> _WHAT THE EXERCISE ASKS_
Would you transcribe the data word for word?

═══

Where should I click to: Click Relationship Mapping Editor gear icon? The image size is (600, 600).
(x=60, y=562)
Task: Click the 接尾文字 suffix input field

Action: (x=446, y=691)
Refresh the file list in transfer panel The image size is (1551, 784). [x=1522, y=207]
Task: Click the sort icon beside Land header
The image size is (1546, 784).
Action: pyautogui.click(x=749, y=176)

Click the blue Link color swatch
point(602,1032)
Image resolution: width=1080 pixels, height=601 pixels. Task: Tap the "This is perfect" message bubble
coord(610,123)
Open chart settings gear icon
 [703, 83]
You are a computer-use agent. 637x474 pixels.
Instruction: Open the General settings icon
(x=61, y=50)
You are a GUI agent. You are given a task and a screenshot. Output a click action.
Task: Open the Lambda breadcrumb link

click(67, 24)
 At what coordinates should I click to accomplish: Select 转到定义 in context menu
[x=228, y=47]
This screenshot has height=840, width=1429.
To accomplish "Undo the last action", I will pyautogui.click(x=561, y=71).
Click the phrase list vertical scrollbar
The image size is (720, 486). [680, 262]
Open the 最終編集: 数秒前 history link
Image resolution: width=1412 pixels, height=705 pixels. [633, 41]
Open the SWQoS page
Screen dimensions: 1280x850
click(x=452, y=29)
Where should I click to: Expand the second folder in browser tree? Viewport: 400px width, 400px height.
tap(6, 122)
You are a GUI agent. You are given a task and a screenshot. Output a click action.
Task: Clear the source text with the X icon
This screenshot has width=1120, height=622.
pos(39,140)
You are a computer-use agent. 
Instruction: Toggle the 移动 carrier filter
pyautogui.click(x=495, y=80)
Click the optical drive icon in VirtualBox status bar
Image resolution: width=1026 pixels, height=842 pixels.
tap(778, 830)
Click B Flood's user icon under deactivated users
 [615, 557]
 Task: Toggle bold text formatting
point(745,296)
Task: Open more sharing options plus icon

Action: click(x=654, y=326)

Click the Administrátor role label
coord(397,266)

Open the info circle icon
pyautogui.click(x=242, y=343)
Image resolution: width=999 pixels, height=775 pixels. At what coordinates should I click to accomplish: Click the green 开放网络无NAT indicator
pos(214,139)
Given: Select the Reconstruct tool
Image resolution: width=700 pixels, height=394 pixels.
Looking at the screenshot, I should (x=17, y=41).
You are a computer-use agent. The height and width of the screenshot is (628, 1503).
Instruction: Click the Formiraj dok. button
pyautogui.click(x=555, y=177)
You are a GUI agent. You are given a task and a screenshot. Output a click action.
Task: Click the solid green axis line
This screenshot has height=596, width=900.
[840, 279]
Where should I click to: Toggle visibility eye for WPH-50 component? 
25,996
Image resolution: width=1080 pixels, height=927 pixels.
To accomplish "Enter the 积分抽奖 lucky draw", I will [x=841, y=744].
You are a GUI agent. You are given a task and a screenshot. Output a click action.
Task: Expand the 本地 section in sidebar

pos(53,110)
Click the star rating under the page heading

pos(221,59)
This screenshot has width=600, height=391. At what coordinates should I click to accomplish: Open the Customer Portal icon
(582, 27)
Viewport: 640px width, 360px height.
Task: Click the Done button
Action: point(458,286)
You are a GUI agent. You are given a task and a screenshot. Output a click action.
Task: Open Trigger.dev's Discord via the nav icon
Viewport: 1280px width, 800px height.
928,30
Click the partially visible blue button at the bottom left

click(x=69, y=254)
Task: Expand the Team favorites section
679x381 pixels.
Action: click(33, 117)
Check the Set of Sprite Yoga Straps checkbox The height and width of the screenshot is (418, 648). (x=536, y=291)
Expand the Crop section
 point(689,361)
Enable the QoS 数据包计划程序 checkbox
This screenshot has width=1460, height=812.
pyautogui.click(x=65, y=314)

═══

> _ANSWER TO THE PROBLEM_
Where should I click to: Click Relationship Mapping Editor gear icon? The image size is (600, 600).
(x=60, y=562)
Task: Click the 接尾文字 suffix input field

Action: (x=446, y=691)
Refresh the file list in transfer panel The image size is (1551, 784). [x=1522, y=207]
Task: Click the sort icon beside Land header
The image size is (1546, 784).
Action: pyautogui.click(x=749, y=176)

Click the blue Link color swatch
point(602,1032)
Image resolution: width=1080 pixels, height=601 pixels. Task: Tap the "This is perfect" message bubble
coord(610,123)
Open chart settings gear icon
 [703, 83]
You are a computer-use agent. 637x474 pixels.
Instruction: Open the General settings icon
(x=61, y=50)
You are a GUI agent. You are given a task and a screenshot. Output a click action.
Task: Open the Lambda breadcrumb link

click(67, 24)
 At what coordinates should I click to accomplish: Select 转到定义 in context menu
[x=228, y=47]
This screenshot has height=840, width=1429.
To accomplish "Undo the last action", I will pyautogui.click(x=561, y=71).
Click the phrase list vertical scrollbar
The image size is (720, 486). [680, 262]
Open the 最終編集: 数秒前 history link
Image resolution: width=1412 pixels, height=705 pixels. [633, 41]
Open the SWQoS page
Screen dimensions: 1280x850
click(x=452, y=29)
Where should I click to: Expand the second folder in browser tree? Viewport: 400px width, 400px height.
tap(6, 122)
You are a GUI agent. You are given a task and a screenshot. Output a click action.
Task: Clear the source text with the X icon
This screenshot has width=1120, height=622.
pos(39,140)
You are a computer-use agent. 
Instruction: Toggle the 移动 carrier filter
pyautogui.click(x=495, y=80)
Click the optical drive icon in VirtualBox status bar
Image resolution: width=1026 pixels, height=842 pixels.
tap(778, 830)
Click B Flood's user icon under deactivated users
 [615, 557]
 Task: Toggle bold text formatting
point(745,296)
Task: Open more sharing options plus icon

Action: click(x=654, y=326)

Click the Administrátor role label
coord(397,266)

Open the info circle icon
pyautogui.click(x=242, y=343)
Image resolution: width=999 pixels, height=775 pixels. At what coordinates should I click to accomplish: Click the green 开放网络无NAT indicator
pos(214,139)
Given: Select the Reconstruct tool
Image resolution: width=700 pixels, height=394 pixels.
Looking at the screenshot, I should (x=17, y=41).
You are a computer-use agent. The height and width of the screenshot is (628, 1503).
Instruction: Click the Formiraj dok. button
pyautogui.click(x=555, y=177)
You are a GUI agent. You are given a task and a screenshot. Output a click action.
Task: Click the solid green axis line
This screenshot has height=596, width=900.
[840, 279]
Where should I click to: Toggle visibility eye for WPH-50 component? 
25,996
Image resolution: width=1080 pixels, height=927 pixels.
To accomplish "Enter the 积分抽奖 lucky draw", I will [x=841, y=744].
You are a GUI agent. You are given a task and a screenshot. Output a click action.
Task: Expand the 本地 section in sidebar

pos(53,110)
Click the star rating under the page heading

pos(221,59)
This screenshot has width=600, height=391. At what coordinates should I click to accomplish: Open the Customer Portal icon
(582, 27)
Viewport: 640px width, 360px height.
Task: Click the Done button
Action: point(458,286)
You are a GUI agent. You are given a task and a screenshot. Output a click action.
Task: Open Trigger.dev's Discord via the nav icon
Viewport: 1280px width, 800px height.
928,30
Click the partially visible blue button at the bottom left

click(x=69, y=254)
Task: Expand the Team favorites section
679x381 pixels.
Action: click(33, 117)
Check the Set of Sprite Yoga Straps checkbox The height and width of the screenshot is (418, 648). (x=536, y=291)
Expand the Crop section
 point(689,361)
Enable the QoS 数据包计划程序 checkbox
This screenshot has width=1460, height=812.
pyautogui.click(x=65, y=314)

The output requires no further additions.